■ YOUR INSTRUCTIONS: Beginning with the line in which "The image size" appears, transcribe each line word for word until the records end. Do not include pictures.

■ SUPPLIED DATA:
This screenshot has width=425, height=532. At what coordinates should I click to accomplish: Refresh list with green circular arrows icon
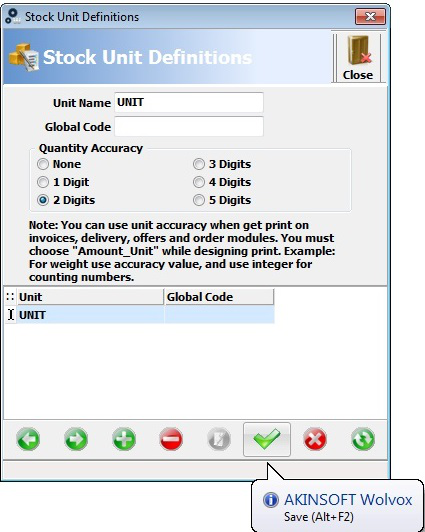tap(363, 439)

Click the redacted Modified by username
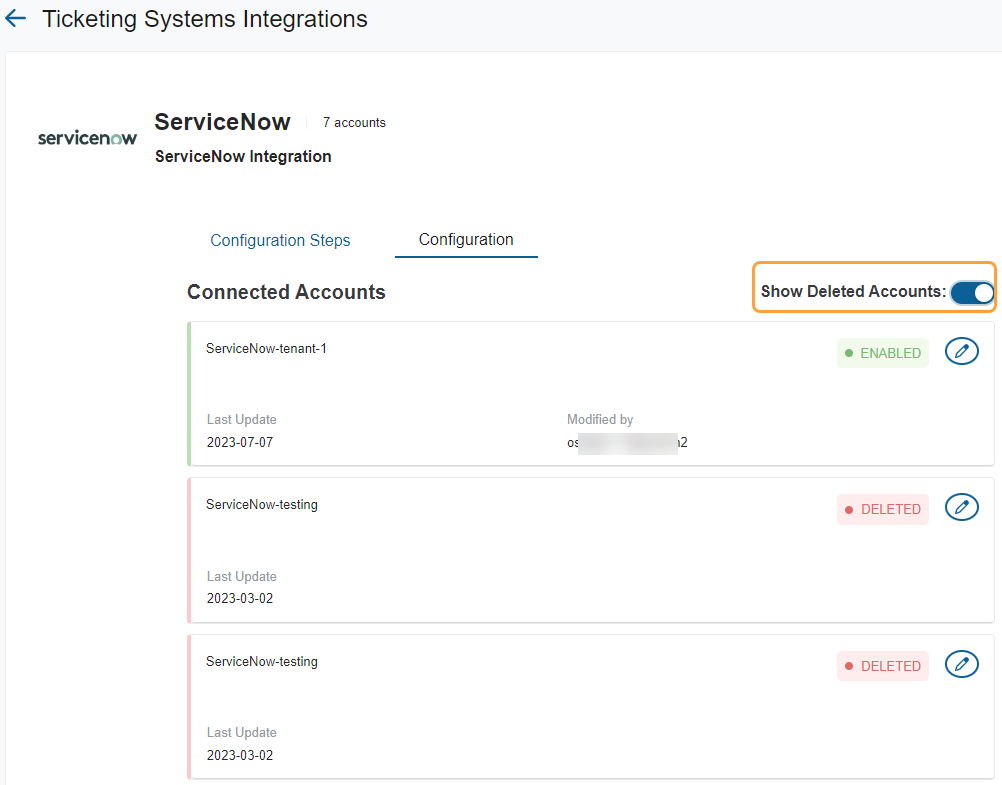pyautogui.click(x=627, y=443)
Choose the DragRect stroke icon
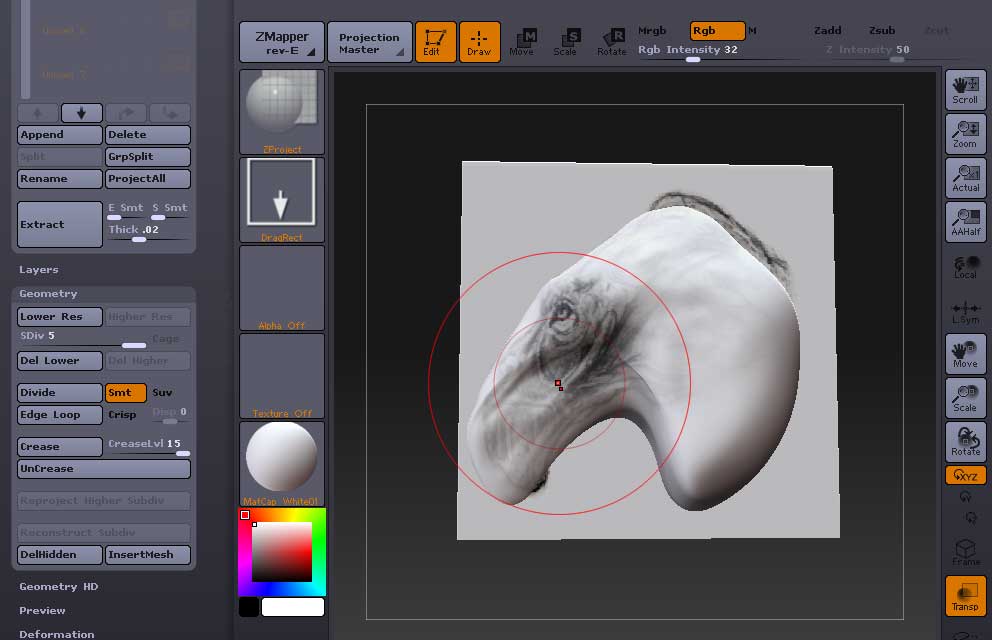Screen dimensions: 992x640 click(282, 199)

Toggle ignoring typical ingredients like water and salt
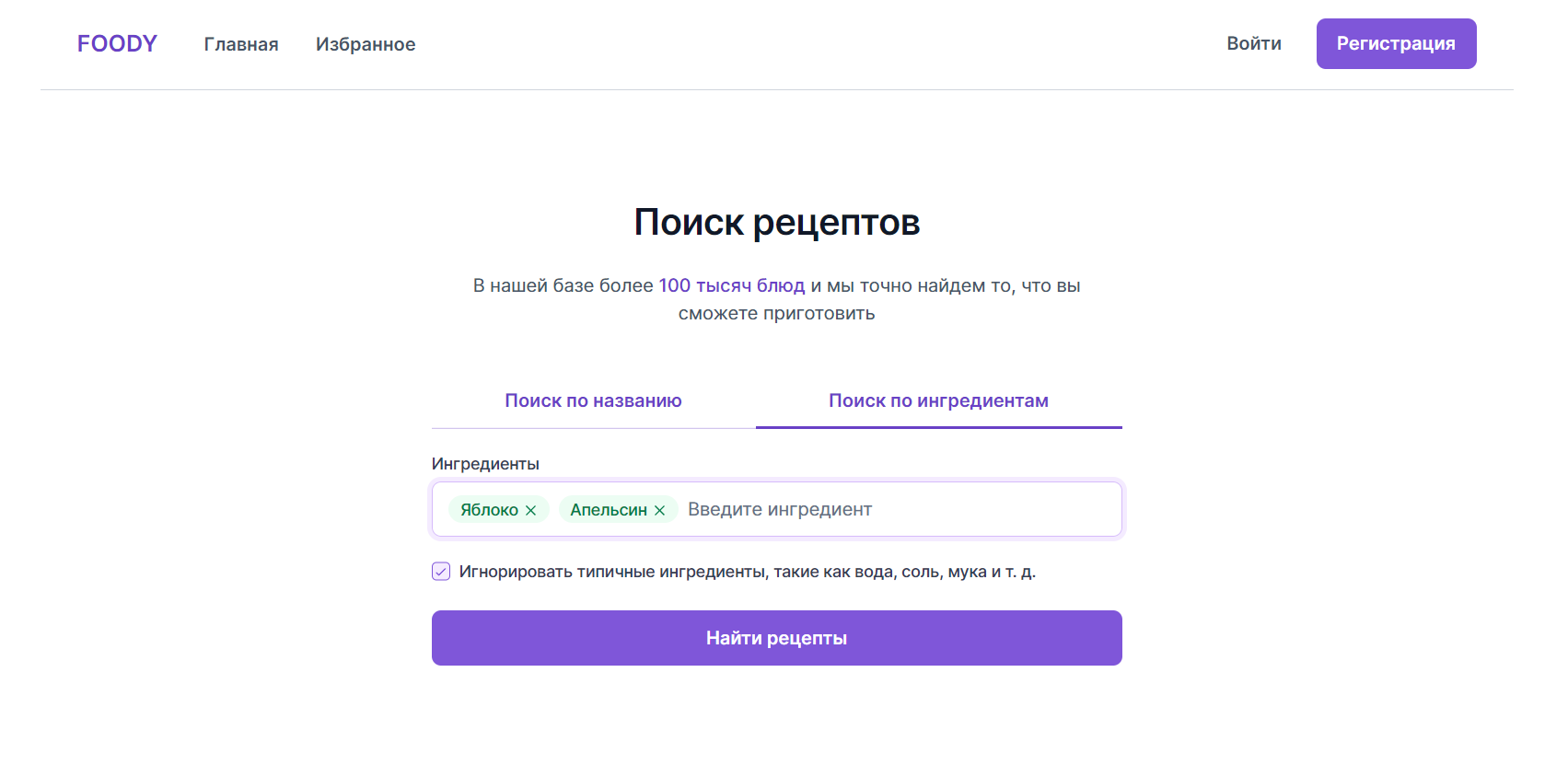440,572
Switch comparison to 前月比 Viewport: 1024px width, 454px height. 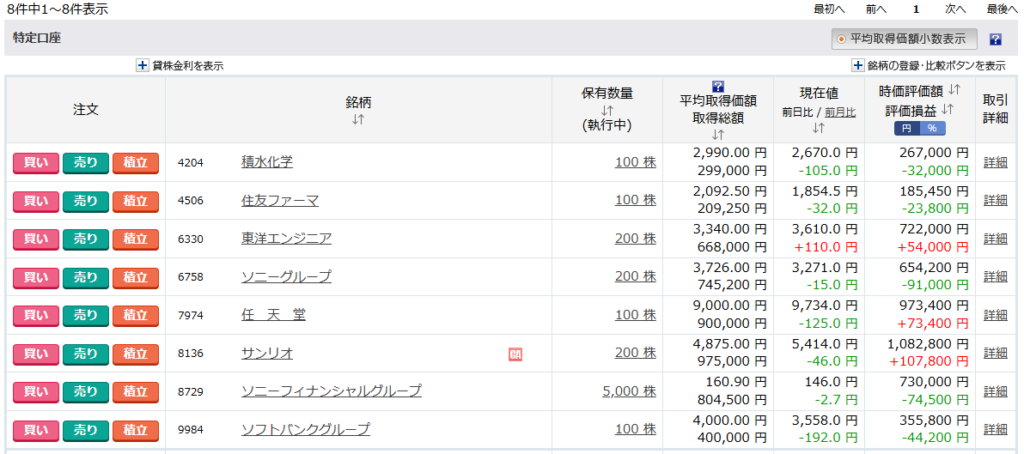coord(838,112)

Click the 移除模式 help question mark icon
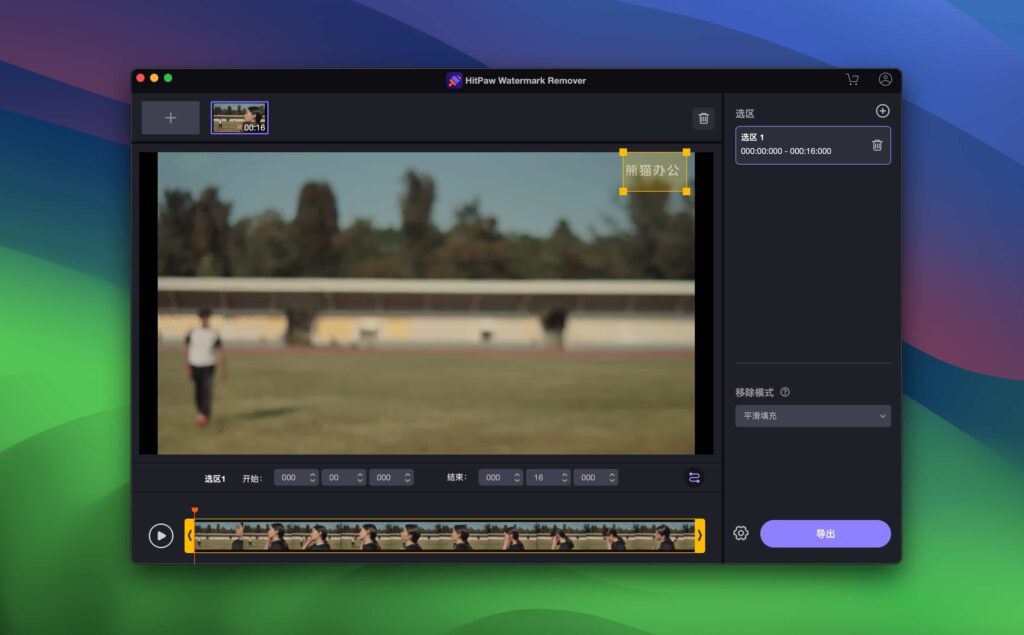point(785,392)
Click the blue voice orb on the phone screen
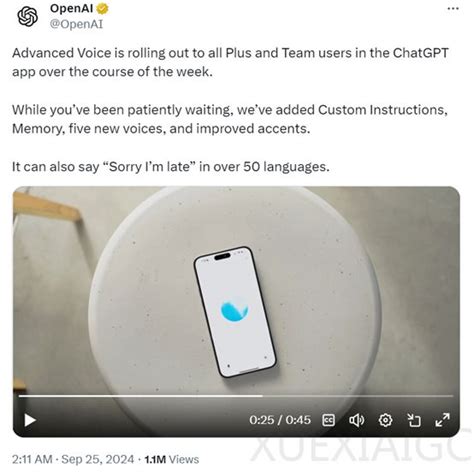 pyautogui.click(x=234, y=311)
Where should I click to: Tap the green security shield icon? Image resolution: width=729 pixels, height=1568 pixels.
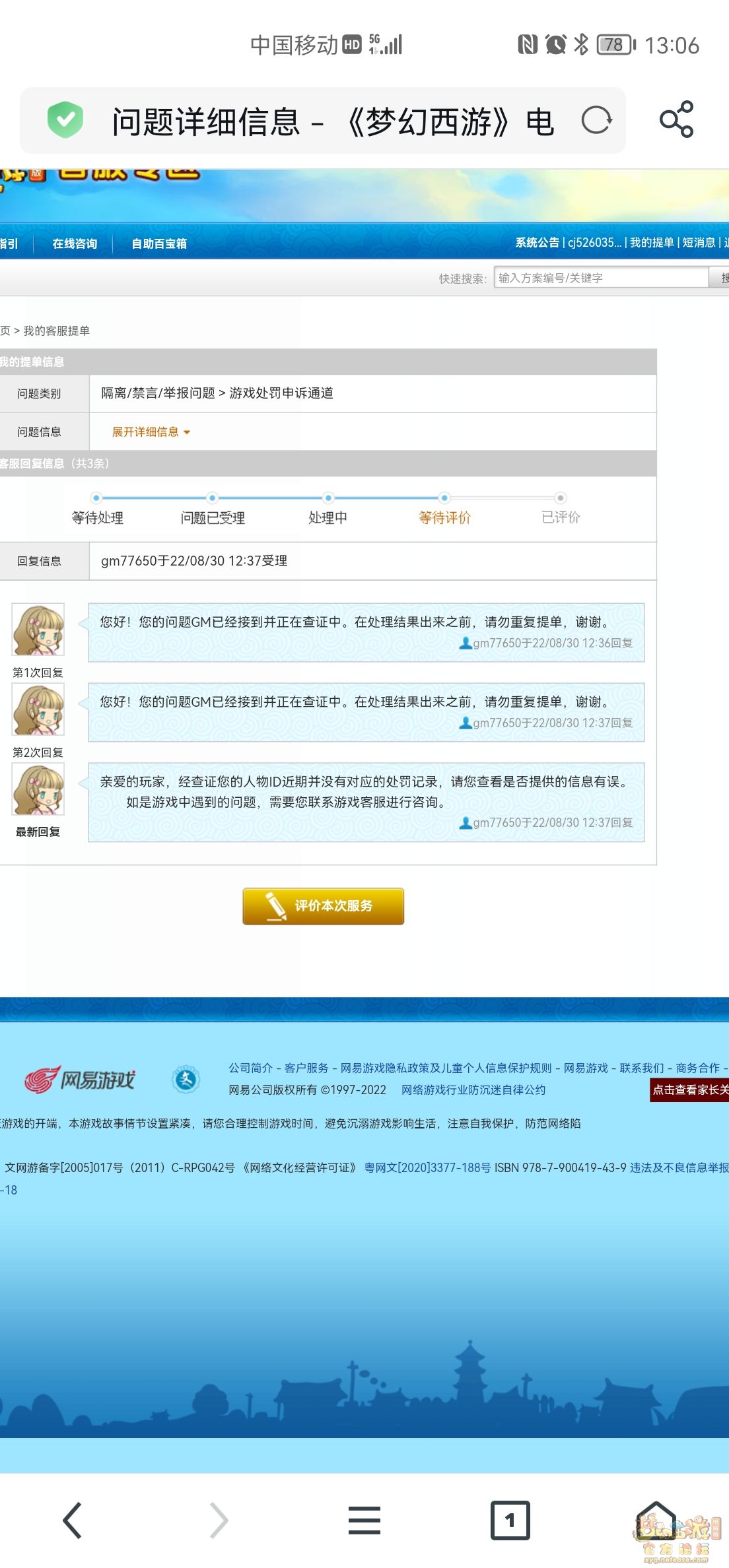pos(65,121)
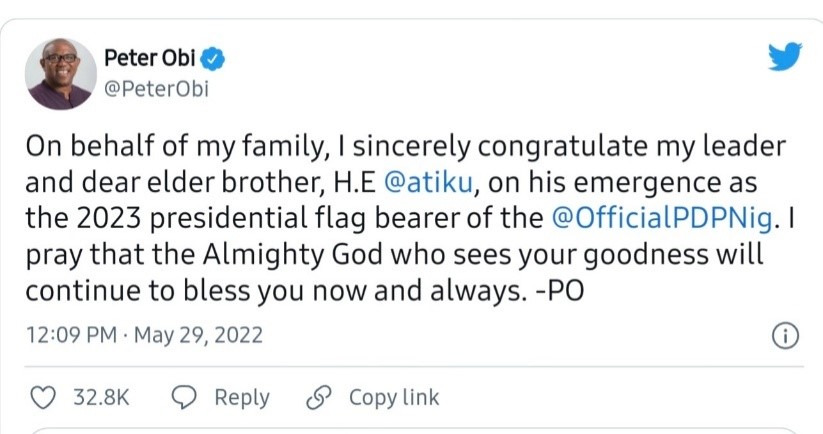Click the -PO signature in tweet
The height and width of the screenshot is (434, 823).
(x=489, y=291)
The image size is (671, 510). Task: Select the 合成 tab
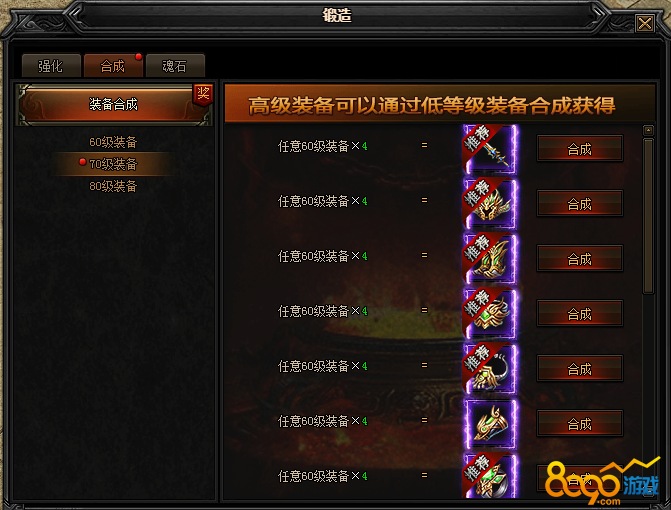click(113, 66)
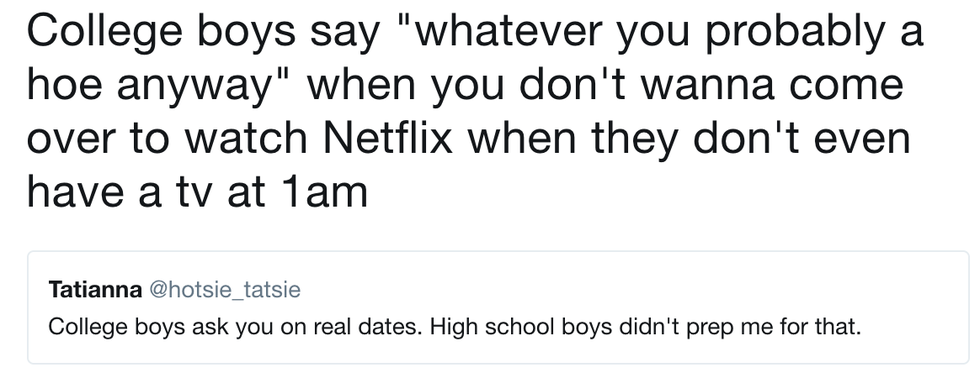Open Tatianna's profile from the display name
The width and height of the screenshot is (980, 378).
94,290
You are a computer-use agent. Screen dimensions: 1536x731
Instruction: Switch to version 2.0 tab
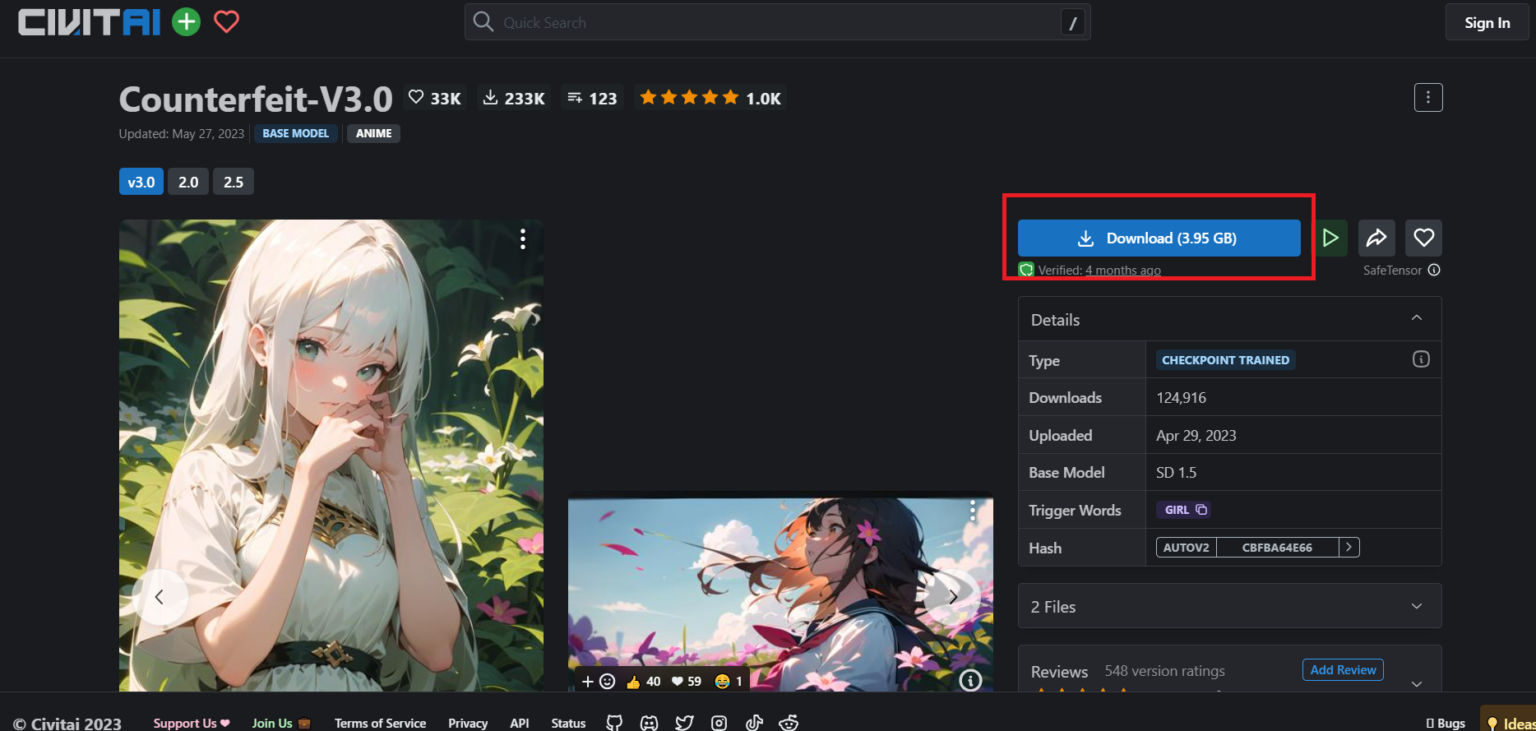click(x=188, y=182)
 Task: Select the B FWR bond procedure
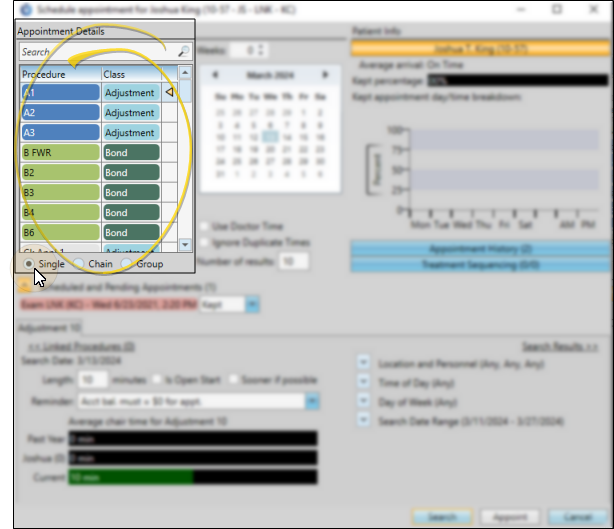click(x=59, y=152)
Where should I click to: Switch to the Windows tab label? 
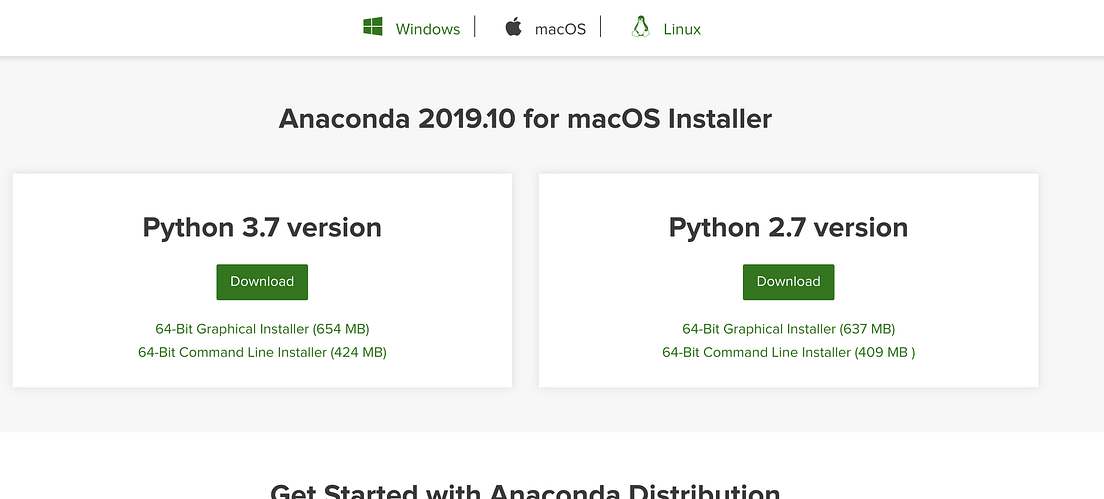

■ EXERCISE OUTPUT:
The image size is (671, 510). Task: Select the 合成 tab
click(113, 66)
Open Tatianna's profile from the display name
The width and height of the screenshot is (980, 378).
94,290
You are a computer-use agent. Screen dimensions: 1536x731
Instruction: Switch to version 2.0 tab
click(x=188, y=182)
 Task: Select the B FWR bond procedure
click(x=59, y=152)
Where should I click to: Switch to the Windows tab label? 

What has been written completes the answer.